Wednesday, October 30, 2013

What A Surprise: Cash For Clunkers Was Not Very Effective

The October 30, 2013 Detroit News reports on a new study concerning the "Cash for Clunkers" program that the Obama Administration had Congress pass as part of the $787 billion stimulus program -- that generated no real stimulus:
A Brookings Institution study found the $2.85 billion program “provided a short-term boost in vehicle sales, which were pulled forward from sales that would have occurred in subsequent months. There was a small increase in employment but the implied cost per job created ($1.4 million) was far higher than other fiscal stimulus programs.”
The study — from researchers Ted Gayer and Emily Parker — said the “Car Allowance Rebate System,” or CARS did little to boost employment. This is at least the fourth major study since 2012 that has raised questions about the value of the program.
The study said far more jobs could have been created using other government stimulus programs — increasing unemployment benefits (at $95,000 per job); $80,000-$133,000 per job created for cutting employers’ payroll taxes; $222,000 per job created for reducing employees’ payroll taxes; $200,000 per job created for providing additional Social Security benefits; or $222,000 per job created for allowing the expensing of investment costs.

From The Detroit News:
Even the promised environmental benefits were pretty tiny.

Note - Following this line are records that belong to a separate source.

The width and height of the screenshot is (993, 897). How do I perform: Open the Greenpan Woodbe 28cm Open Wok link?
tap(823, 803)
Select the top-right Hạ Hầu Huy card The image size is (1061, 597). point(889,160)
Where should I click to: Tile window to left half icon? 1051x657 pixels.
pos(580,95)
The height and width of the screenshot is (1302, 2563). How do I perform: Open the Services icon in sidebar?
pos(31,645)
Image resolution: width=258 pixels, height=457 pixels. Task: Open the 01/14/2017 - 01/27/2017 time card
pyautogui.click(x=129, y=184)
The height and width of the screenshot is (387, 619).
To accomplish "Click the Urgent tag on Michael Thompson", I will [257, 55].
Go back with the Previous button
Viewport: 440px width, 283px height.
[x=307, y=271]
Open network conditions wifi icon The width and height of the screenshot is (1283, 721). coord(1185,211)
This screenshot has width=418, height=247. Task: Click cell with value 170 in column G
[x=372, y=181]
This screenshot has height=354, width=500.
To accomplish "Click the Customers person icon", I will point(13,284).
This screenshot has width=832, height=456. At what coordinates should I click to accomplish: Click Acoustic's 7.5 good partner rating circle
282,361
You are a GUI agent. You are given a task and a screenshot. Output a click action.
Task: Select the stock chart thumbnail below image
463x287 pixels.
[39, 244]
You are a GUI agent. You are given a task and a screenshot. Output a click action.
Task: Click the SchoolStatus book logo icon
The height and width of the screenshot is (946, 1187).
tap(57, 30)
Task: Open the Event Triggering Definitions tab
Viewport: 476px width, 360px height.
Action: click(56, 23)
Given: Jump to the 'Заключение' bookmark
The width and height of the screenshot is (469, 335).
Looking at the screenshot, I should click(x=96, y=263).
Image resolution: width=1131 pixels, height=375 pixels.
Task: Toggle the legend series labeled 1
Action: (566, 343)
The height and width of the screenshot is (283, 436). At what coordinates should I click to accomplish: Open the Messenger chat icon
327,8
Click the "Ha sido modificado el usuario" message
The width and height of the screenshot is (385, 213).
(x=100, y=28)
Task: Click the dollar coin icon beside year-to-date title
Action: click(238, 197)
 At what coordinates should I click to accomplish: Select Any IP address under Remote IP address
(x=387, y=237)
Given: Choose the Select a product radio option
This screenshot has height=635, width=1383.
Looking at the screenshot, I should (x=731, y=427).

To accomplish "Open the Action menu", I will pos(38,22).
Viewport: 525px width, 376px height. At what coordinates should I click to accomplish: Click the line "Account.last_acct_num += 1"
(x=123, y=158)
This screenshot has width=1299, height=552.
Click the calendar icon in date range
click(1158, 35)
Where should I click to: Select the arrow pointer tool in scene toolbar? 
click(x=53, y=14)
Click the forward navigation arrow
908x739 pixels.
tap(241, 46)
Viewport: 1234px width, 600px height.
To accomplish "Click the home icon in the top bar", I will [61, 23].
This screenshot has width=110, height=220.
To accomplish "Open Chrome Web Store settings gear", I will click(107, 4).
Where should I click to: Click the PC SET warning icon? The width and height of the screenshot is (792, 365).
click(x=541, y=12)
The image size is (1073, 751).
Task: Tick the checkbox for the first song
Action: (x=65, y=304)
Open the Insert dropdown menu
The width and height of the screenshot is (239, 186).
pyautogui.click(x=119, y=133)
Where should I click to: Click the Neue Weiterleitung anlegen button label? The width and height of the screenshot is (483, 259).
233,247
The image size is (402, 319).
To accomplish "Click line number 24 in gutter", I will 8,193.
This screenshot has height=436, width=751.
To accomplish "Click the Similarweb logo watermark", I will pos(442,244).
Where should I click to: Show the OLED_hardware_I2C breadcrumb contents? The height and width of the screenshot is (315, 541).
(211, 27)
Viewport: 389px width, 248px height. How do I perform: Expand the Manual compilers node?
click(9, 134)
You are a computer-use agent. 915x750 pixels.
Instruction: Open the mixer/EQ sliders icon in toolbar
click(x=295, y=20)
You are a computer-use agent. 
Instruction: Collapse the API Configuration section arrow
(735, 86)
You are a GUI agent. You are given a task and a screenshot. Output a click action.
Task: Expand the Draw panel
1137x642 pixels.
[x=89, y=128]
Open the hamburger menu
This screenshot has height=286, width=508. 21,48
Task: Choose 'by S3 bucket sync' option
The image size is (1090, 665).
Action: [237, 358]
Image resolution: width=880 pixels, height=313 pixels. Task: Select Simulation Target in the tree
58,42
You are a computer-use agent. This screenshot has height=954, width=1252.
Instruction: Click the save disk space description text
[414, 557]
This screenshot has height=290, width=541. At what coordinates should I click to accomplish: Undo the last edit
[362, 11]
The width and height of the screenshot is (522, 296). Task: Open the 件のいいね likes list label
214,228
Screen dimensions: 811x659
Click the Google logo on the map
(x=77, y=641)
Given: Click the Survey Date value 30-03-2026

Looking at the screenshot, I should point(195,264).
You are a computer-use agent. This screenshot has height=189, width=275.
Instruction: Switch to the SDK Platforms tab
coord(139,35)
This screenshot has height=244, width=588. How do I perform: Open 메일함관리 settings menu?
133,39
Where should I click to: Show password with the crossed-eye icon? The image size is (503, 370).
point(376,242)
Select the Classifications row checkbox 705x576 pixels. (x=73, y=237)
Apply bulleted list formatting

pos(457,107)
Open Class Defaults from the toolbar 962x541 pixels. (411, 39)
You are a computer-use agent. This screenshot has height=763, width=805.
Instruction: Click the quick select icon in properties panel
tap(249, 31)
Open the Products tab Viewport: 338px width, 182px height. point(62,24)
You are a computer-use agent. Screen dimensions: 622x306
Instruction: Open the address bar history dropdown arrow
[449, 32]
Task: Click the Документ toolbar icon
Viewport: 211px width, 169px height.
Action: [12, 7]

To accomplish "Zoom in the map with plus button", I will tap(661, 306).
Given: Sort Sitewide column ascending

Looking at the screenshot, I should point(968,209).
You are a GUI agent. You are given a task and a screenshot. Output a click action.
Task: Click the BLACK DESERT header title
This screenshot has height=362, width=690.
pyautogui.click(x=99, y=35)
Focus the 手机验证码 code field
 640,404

One aspect that the article did not address directly was that by removing large numbers of older, generally still functional cars from the used car marketplace (because the law required their destruction), they drove up the cost of used cars.  Used cars are still astonishingly expensive today, to the detriment of poor people, who are, amazingly enough, the major buyers of very used cars.

But what do Democrats care about poor people?  They just want their votes.


  1. Yeah, I saw plenty of still usable with life in them vehicles sitting in the lots of the car dealers waiting to be destroyed (they had to ruin the engines). As someone who's newest car is a 1993--I can't afford a new car on my Obama economy lower salary--I definitely hated that program!!!!

  2. A week or so ago I saw a graph on the average age of registered cars and light trucks registered in the US.

    The average age of vehicles on the road has been increasing by 2 to 3 months a year every year for the last 15 years, or by about 1 year every four to five years.

    Cash for clunkers did not bend that trend line at all, and yet it has had a vastly noticeable effect on the price of used cars. What I'd like to see is year by year histograms of car age. I suspect that there will be interesting stuff in the change between years in age distribution.

    Remember for every car removed from the market in the program, there was a new car sold. So while two-thirds of a million cars of varying age were permanently removed from the market, there was a counterbalancing burst of brand-new car registrations in that July and August. Now, I suspect that nearly all of those purchases would have happened anyway, but not within the subsidy program months, so they were vampired from sales in subsequent months and years. In effect we have say 5% to many 2009/2010 model year cars compared to the "normal" distribution pattern of previous and subsequent years.

  3. " ... the “Car Allowance Rebate System,” or CARS did little to boost employment."

    No, but it's a great acronym! Somthing Godel-esque about it.